Are retakes a strike against you?
You know what looks great on your MBA application?
A fantastic GMAT score.
And, preferably one that is at or above the median of the school to which you are applying.
How you get to that score doesn’t really matter.
Well, I guess it does in some ways. Obviously don’t cheat. Be healthy. Treat yourself (and others) kindly.
But it is fine to have your own path to GMAT greatness.
It might take you little longer.
It might take you multiple GMAT attempts.
Take the GMAT as many times as you need to achieve your goals. No more. No less.
One, two, five (the current yearly limit), or eight GMATs (the current lifetime limit)…
Heck, I’ve taken 9 GMATs which, even for a GMAT tutor is probably considered a lot.
And, I didn’t hit the 99th percentile until I my third GMAT (720, 740, 770).
Does that make me a less qualified GMAT tutor? I don’t think so.
And multiple GMAT attempts don’t make you a less qualified MBA candidate.
Business schools know that.
What score should I cancel?
GMAT tutoring students ask this question somewhat often.
Makes sense because there is a lot of anxiety related to retaking the GMAT and how multiple GMAT attempts, especially if far below the median of your target score, will be judged.
But I always tell clients: it doesn’t really matter whether you cancel or keep a score.
A score report with a 620 and a 700 is the same as one with just a 700.
A score report with a 510, 590, 660, 640, and a 720 is just as a good as one that just has a 720.
It is your best score that matters.
If anything the multiple scores show perseverance.

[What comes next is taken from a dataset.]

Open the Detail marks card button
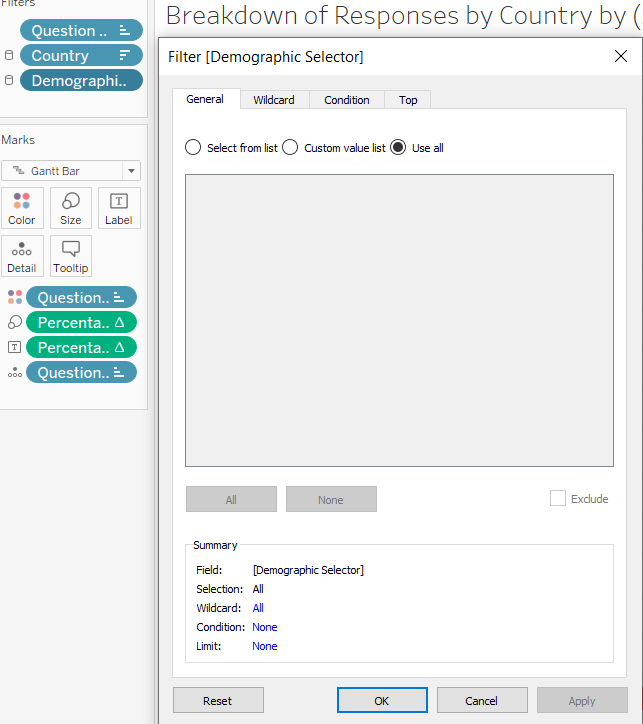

This tutoring student took the test 5 times ranging from the low 500s to a 720 and was admitted to Stanford and we have many other similar examples.
Still, if requested, we come up with a threshold for keeping a score.
I wouldn’t automatically cancel anything below your target but anything that you would never consider applying with you can safely cancel.
But you don’t have to.
A score report that just has one score doesn’t mean that it was a one and done
Because you can cancel scores and those cancellations don’t show up on your official score report, having a “clean” report with only one incredible GMAT score doesn’t mean that much (except that you got an incredible score).
Because, again, there could have been a whole bunch of cancelled attempts that won’t be on the score report.
Regardless, there isn’t and has never been a bonus for succeeding on the first try (except that you are probably done with the GMAT quicker).
Take as many GMATs as you need
Most people need multiple to max out their GMAT scores.
Your best is what matters.
Don’t worry about the duds.
Cancel anything way below your target or anything that you would never consider applying with.
But, you don’t have to.
Hope that helps take away some of the anxiety around retakes and score cancellation.
Again, if I haven’t already hit you over the head too many times with this: multiple attempts are nothing to worry about.
Comment with any questions and good luck on your GMAT!
Multiple GMAT Scores FAQ
Can schools see cancelled GMAT scores?
No. Business schools can’t see cancelled GMAT scores. There is no indication on your official score report that you cancelled any of your GMAT attempts.
Here is more cancellation information straight from GMAC:
Do business schools see all GMAT scores?
Business schools can see all GMAT scores that are on your official score report. They do not see any scores that have been cancelled and they cannot see that you cancelled any of your GMAT scores.
Should I cancel my GMAT score?
If there is zero chance that you will use it to apply to business school then feel free to cancel it. But you don’t have to. Also, just because a score is below your goal doesn’t mean you should cancel. You never know when a score will be useful. Maybe you simply run out of time or energy and won’t have another GMAT attempt but still want to apply to school.
Also, having a decent score in the bank can give you a bit of confidence for future attempts.